ANTONY VILLAIN, ALPINE DESIGNER : « UNE MARQUE NÉE DE LA COMPÉTITION, POUR LA COMPÉTITION »

Alpine A110 story technikart

Le Directeur design d’Alpine, Antony Villain, a permis à la berlinette A110 de 1962 de renaître 55 ans plus tard. Le designer star du Groupe Renault nous parle de ce modèle devenu « classic car ». Interview sur le podium. 

Légende photo : DUO DE CHOC _ L’ A110 d’aujourd’hui prend la pose aux côtés du modèle pionnier de 1962. Saurez-vous les distinguer ? 

En 2017, Alpine renoue avec son passé lors de la sortie de la nouvelle A110 et signe le retour d’une vraie sportive française. Quel enseignement tirez-vous de son succès ?
Antony Villain : Je ne sais pas si on attend le succès, mais on l’espère en tout cas ! C’est pour ça qu’on se lève le matin et qu’on crée des voitures. Un peu comme un musicien, qui ne compose pas forcément dans l’idée d’avoir du succès, mais qui l’espère secrètement… Quoiqu’il en soit, nous sommes tous très heureux du succès de l’A110. Ce n’était pas forcément chose aisée, après 20 ans de sommeil, et pourtant la voiture a trouvé son public presque immédiatement. Les enseignements que j’en tire c’est déjà que l’A110 d’origine a un design intemporel et que ses principes fondateurs (légèreté, compacité, agilité) n’ont pas pris une ride.

Lorsque l’on part d’un modèle mythique comme l’A110 de 1962, comment arrive-t-on à trouver le bon équilibre afin de propulser « un design de 55 ans » dans le monde d’aujourd’hui et de demain ? 
C’est un exercice qui n’est jamais simple. Avec mon équipe, nous avons conçu cette nouvelle A110 comme si ce modèle n’avait jamais cessé d’être commercialisé et d’évoluer au fil du temps, à savoir tout en douceur, un peu comme s’il s’agissait de l’A110 5ème ou 6ème génération. L’idée c’était que cette voiture ait un design qui traverse les années et qui devienne une « classic car ».

Les qualités indispensables pour être un bon designer ?
Ha ! Une curiosité permanente, une grande ouverture d’esprit, un bon coup de crayon, beaucoup de passion, et l’amour du travail en équipe !

Aujourd’hui, Alpine ré-intégre des courses mythiques comme la F1 ou les 24H du Mans.
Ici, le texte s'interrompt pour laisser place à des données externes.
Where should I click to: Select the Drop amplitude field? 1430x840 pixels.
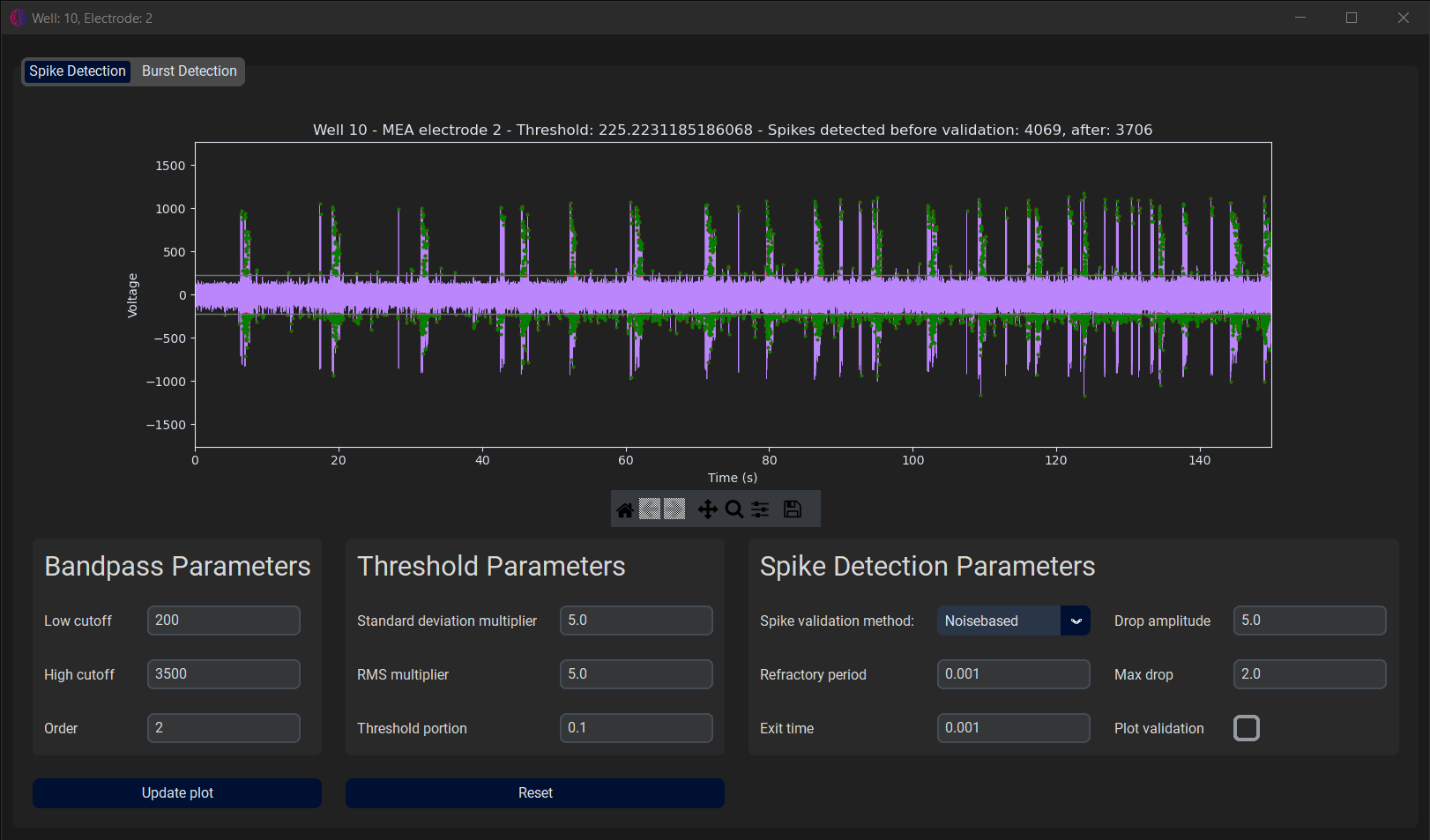click(1309, 621)
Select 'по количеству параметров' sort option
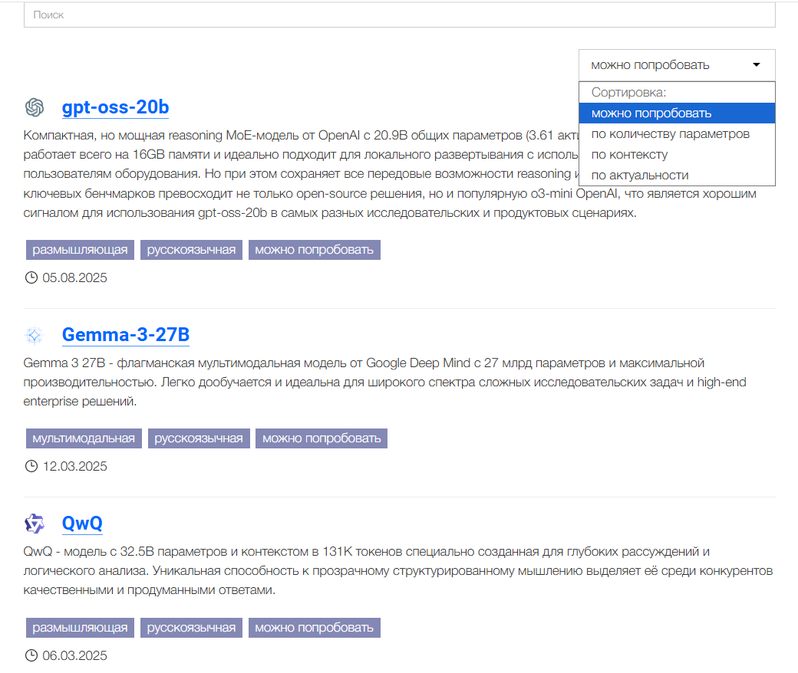The height and width of the screenshot is (673, 798). [x=670, y=134]
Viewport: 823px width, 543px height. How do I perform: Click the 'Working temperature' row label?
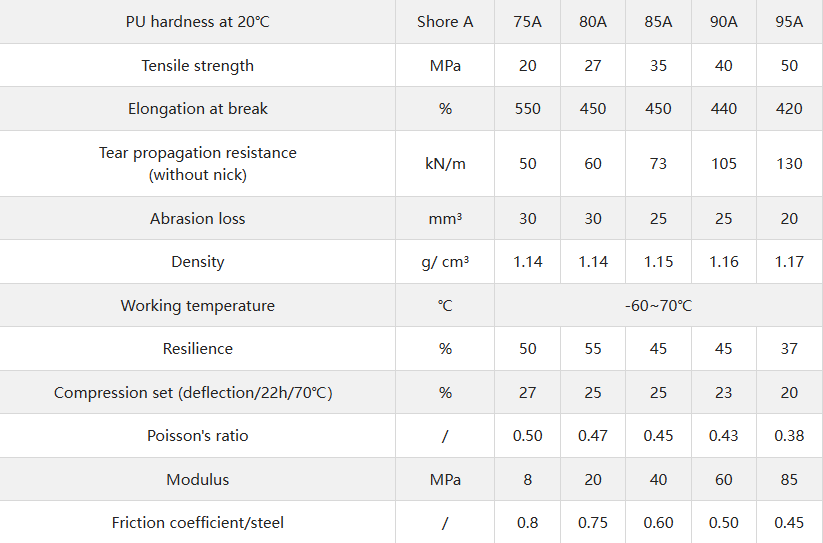(198, 306)
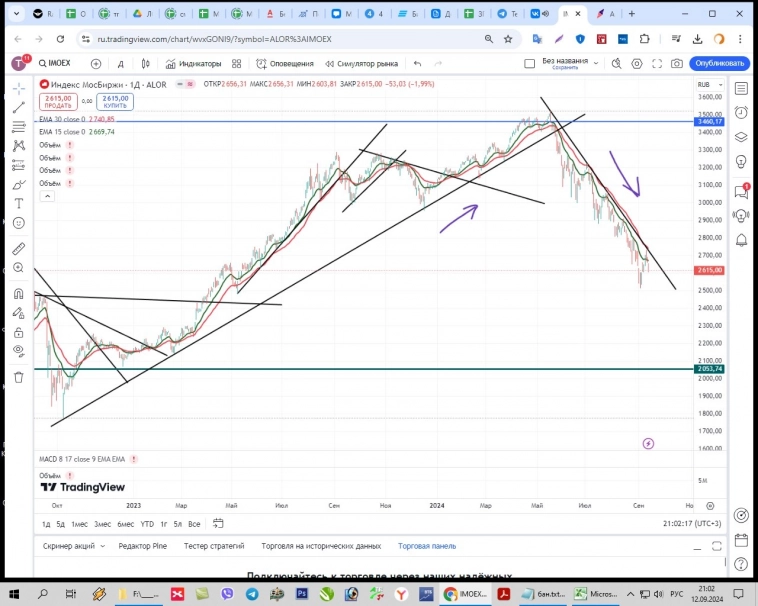Click the IMOEX symbol search field

[x=63, y=63]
Le succès de l’A110 a t-il été la clé pour ouvrir ces portes ?
Si le retour d’Alpine avec l’A110 n’avait pas été couronné de succès, l’histoire se serait peut-être écrite de manière différente. L’A110 a remporté de très nombreux prix, y compris face à des voitures de sport coûtant deux à trois fois plus cher. C’est bien la preuve que la génétique sportive d’Alpine, une marque née de la compétition pour la compétition, est profondément ancrée dans l’ADN de l’A110. 



Est-ce que les pilotes influencent l’évolution du design des futures Alpines ?
Nos voitures sont bien plus qu’un exercice de style, elles doivent délivrer autant d’émotions que de performances. Mon crédo, c’est que « la forme suit la fonction ». L’A110 et nos futurs modèles sont le fruit de ce travail très étroit entre l’ingénierie et le design. Nous travaillons certains sujets design avec nos différents pilotes, soit nos pilotes d’essais, tout au long du développement de nos produits, soit avec nos pilotes de F1 sur des sujets très spécifiques mais là : c’est top secret !

Et pour terminer, votre dernier « coup de cœur design » ? 
Je dirais… le travail du Studio Drift, aux Pays-Bas. Des œuvres magiques, entre le design et l’art. Une approche singulière sur les objets mais aussi sur les émotions et l’expérience.